第206話 面談

「いやー! 僕を採用するとは! カナレ郡長には人を見る目がお有りと噂がありましたが、本当のことみたいでしたね!」


 採用後ヴァージと話をしたら、陽気な感じにそう言っていた。

 結構、自信を持っているようである。


「それで僕はどんな仕事をすれば良いんでしょうか! 戦の指揮ですか? 戦うのは苦手ですけど、知識は身につけたので意外と指揮はできるかもしれませんよ!」

「いや、指揮は……」


 彼は現時点での統率力は低いし、あまり限界値も高くない。

 兵を率いらせるのは、得策じゃないだろう。


 しかし、ヴァージにはどういう役割を与えるのが、的確だろうか。


 口の上手さは、外交だけでなく色々な面で使える能力だ。

 例えば、不満を持っている領民を説得したり、商談を纏め易くも出来たりするだろう。

 内政をする際にも、様々な場面で活躍できるはずだ。


 今、カナレでは、リーツが中心になって内政を行なっている。


 私は人材発掘を行ってはいるが、細かい内政の指示などはよく分からないことが多いので、リーツに任せていることが多い。
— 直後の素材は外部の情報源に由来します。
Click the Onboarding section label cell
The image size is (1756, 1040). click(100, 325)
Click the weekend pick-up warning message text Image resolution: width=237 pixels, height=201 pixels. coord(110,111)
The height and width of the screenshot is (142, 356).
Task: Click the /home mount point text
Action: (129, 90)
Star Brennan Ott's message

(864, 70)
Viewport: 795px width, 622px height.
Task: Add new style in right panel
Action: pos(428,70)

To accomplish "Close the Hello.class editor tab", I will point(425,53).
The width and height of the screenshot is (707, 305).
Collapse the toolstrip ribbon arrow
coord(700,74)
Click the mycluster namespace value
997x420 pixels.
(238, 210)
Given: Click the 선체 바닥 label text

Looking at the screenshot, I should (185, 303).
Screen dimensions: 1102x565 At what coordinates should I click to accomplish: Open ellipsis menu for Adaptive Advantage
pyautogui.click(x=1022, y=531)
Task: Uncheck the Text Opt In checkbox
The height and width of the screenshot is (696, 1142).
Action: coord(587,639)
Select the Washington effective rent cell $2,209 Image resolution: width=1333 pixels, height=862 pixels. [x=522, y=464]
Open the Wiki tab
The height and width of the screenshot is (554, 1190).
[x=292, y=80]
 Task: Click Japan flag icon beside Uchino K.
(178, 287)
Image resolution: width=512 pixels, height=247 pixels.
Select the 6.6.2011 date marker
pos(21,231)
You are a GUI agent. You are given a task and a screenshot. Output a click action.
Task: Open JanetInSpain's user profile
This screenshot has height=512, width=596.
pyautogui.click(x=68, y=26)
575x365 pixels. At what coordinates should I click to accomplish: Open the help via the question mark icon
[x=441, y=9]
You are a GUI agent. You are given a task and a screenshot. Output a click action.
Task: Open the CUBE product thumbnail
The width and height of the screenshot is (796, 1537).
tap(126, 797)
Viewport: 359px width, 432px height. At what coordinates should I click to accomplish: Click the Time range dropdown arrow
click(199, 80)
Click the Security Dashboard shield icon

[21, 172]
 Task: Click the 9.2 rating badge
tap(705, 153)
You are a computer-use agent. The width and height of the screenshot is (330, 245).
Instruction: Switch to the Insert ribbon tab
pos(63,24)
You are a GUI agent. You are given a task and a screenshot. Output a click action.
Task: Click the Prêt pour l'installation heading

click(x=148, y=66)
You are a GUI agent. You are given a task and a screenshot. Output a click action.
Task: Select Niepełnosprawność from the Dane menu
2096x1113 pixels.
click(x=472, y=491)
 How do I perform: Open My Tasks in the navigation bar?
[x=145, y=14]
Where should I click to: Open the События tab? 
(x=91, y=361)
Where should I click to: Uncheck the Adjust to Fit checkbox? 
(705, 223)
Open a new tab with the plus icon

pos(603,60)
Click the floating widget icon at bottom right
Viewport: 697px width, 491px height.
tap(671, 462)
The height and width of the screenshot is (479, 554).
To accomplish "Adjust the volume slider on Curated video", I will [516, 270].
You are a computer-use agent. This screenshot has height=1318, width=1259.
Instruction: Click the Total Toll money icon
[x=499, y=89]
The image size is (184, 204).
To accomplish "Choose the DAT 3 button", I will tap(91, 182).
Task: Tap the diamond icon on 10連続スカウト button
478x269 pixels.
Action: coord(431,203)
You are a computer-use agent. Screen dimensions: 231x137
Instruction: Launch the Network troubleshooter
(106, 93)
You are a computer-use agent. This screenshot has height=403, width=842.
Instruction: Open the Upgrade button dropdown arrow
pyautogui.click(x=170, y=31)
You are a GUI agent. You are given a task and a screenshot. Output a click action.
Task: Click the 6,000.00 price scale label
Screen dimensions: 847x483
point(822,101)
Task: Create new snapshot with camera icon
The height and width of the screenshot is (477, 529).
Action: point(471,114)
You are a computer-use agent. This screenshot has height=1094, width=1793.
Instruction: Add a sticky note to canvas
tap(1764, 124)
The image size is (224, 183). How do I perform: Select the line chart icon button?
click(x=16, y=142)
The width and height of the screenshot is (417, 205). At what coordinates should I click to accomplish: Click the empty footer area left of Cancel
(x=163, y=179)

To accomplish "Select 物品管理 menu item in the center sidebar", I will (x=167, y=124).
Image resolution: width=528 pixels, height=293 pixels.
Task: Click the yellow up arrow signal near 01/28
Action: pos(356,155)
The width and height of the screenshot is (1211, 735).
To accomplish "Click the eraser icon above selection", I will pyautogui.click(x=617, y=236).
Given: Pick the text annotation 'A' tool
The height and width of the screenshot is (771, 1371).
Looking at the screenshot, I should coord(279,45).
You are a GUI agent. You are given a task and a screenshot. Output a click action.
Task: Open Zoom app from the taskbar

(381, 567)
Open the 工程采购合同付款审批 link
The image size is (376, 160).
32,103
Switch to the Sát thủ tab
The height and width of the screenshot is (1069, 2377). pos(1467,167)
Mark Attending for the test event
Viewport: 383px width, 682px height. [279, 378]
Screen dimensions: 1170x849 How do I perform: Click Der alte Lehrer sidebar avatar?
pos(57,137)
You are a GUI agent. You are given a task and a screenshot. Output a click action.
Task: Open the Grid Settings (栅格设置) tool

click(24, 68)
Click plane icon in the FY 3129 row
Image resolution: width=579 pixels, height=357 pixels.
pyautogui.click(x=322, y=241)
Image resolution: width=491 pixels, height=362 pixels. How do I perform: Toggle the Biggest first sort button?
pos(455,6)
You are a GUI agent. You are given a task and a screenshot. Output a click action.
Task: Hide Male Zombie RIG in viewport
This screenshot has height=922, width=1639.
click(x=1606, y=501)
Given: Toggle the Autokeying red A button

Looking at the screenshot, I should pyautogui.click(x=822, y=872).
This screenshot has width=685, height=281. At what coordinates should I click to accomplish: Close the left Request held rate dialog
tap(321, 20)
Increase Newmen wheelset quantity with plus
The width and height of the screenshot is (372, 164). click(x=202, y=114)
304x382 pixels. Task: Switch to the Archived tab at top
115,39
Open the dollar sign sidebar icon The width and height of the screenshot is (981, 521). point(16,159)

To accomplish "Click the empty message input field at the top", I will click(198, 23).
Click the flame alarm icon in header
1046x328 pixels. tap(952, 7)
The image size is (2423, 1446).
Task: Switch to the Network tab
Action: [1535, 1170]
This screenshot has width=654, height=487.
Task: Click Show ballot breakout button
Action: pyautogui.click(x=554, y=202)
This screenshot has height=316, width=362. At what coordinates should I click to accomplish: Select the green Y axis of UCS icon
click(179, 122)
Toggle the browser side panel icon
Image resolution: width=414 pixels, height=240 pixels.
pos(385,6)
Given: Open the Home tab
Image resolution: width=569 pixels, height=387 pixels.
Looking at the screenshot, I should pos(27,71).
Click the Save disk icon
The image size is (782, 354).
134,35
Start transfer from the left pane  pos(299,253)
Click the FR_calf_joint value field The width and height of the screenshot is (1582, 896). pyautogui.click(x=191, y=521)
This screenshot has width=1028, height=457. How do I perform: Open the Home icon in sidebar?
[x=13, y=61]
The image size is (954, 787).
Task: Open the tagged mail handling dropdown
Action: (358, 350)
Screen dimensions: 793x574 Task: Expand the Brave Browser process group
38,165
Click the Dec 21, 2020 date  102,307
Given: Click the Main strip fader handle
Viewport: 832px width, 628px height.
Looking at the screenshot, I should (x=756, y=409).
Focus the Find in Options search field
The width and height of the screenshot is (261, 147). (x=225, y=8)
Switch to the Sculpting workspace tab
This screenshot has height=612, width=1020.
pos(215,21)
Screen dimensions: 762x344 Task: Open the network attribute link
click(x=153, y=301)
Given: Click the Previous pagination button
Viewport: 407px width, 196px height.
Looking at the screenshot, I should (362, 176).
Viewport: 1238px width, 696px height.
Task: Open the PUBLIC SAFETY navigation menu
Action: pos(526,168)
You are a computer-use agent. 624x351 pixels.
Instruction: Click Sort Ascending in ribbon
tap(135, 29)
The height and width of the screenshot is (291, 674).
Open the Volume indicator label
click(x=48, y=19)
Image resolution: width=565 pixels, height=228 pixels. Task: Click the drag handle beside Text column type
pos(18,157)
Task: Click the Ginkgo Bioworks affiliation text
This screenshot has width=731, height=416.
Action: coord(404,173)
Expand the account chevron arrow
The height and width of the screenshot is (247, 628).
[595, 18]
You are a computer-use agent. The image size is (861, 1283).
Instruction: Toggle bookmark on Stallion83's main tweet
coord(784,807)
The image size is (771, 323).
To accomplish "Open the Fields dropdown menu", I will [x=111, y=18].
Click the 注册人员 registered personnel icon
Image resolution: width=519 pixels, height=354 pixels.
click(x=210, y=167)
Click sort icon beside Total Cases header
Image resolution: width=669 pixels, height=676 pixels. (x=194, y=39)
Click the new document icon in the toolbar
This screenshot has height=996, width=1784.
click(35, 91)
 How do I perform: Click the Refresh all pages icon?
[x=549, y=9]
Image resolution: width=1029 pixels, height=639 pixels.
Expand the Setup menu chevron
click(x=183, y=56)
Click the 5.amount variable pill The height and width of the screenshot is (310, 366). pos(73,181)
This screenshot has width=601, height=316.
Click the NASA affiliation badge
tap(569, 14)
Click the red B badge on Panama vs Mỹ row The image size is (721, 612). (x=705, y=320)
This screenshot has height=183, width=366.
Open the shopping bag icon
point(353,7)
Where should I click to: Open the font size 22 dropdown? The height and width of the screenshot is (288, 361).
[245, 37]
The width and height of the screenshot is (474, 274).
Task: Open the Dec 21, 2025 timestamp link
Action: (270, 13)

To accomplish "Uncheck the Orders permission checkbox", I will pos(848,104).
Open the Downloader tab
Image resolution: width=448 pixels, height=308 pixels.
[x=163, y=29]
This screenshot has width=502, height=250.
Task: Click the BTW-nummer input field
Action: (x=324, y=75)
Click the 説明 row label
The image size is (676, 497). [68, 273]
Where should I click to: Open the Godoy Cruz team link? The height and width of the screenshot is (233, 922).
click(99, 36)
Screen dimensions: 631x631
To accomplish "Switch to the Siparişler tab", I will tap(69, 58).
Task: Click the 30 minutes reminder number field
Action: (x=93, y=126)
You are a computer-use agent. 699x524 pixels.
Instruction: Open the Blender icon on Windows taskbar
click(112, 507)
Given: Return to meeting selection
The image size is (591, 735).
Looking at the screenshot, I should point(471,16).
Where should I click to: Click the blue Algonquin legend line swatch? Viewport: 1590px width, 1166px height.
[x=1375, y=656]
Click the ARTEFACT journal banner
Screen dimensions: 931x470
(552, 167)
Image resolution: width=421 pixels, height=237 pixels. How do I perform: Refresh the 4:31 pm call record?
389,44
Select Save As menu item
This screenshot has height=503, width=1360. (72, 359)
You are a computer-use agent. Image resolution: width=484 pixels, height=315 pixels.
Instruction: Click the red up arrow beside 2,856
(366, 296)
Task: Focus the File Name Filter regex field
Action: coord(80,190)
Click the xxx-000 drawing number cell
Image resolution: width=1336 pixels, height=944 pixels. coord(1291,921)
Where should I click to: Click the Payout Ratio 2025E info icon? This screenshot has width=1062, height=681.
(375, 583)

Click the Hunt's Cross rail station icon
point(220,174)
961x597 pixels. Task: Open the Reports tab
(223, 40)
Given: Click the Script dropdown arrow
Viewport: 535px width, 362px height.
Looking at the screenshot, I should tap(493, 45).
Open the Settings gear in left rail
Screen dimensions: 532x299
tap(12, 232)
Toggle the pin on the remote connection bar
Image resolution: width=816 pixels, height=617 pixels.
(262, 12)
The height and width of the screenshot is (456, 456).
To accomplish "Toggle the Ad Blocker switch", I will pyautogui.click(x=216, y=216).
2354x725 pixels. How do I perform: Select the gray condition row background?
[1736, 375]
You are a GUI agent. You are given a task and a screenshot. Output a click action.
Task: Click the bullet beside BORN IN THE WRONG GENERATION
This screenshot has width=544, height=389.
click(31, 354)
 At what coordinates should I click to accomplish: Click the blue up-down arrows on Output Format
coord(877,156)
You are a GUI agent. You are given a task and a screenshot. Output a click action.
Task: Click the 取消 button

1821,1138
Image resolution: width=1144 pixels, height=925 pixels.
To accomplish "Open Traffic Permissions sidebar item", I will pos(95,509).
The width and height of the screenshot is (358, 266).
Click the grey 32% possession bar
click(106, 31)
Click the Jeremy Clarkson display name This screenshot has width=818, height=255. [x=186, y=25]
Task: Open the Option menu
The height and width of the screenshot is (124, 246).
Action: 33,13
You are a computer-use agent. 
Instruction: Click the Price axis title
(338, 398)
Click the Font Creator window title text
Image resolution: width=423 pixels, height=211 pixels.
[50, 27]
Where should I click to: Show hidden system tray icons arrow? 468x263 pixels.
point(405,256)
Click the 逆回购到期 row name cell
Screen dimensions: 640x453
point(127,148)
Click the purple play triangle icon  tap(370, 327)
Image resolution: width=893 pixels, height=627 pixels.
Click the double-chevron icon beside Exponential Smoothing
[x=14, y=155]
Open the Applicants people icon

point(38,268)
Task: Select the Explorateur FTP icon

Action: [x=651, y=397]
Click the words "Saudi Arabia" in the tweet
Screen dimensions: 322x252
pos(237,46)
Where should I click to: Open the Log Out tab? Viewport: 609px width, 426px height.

 リーツは軍事的な訓練も行なっているので、正直非常に負担が大きい。最近では、軍事においてはブラッハムやザットが徐々に成長してきたので、彼らに任せていることもあるようだが、それでも仕事量は膨大にある。


 ヴァージをリーツの補佐につければ、内政面での手助けになるかもしれない。

 もちろんいきなり使えるようにはならないし、最初は勉強する期間は必要だろうけど。

 逆にそれでリーツの負担を多くしてしまう可能性もなくはない。


 まあ、でも、鑑定スキルを信じるなら、ヴァージは政治をするに当たって、有能な人材なはずだ。

 彼はリーツの補佐につけることにしよう。


「君はしばらくの間、リーツの補佐をしてくれ」

「リーツというと……確かマルカ人の方ですよね。噂ではめちゃくちゃ強いとか。その人の下で修行をしてこいと!?」


 興奮した様子でそういった。

 ヴァージはもしや戦いたいのか?

 自分の才能とやりたいことが違うパターンなのだろうか。


「いや、戦うわけではなくてだな……リーツは内政でも色々仕事をしているので、それの補佐をしてほしいのだ」

「戦いではなく内政方面での仕事ですか。どちらかというとそっちの方が出来るかもしれませんね。がんばります。しかし、マルカ人って、どこ行っても奴隷にされたりして、可哀想だなって思ってたんですけど、リーツさんは何でも出来るんですね。凄いです」


 ヴァージはマルカ人へ差別意識があるというより、可哀想と思っているタイプのようだ。割と良い人なのかもしれない。


「それでは早速リーツさんの下に行きたいと思います! どこにおられるのでしょうか!」


 やる気満々な様子でヴァージは言った。

 城の使用人を呼んできて、彼をリーツがいる場所へと案内させた。


 向上心もありそうだし、きちんと成長してリーツの手助けをしてくれるだろう。


 それからヴァージ以外の人材とも面談し、仕事を振り分けて行った。ヴァージ以外はほとんどが兵士になるような人材だった。


 それなりに人材も獲得した。

 目も疲れてきたし、明日は休憩するとしよう。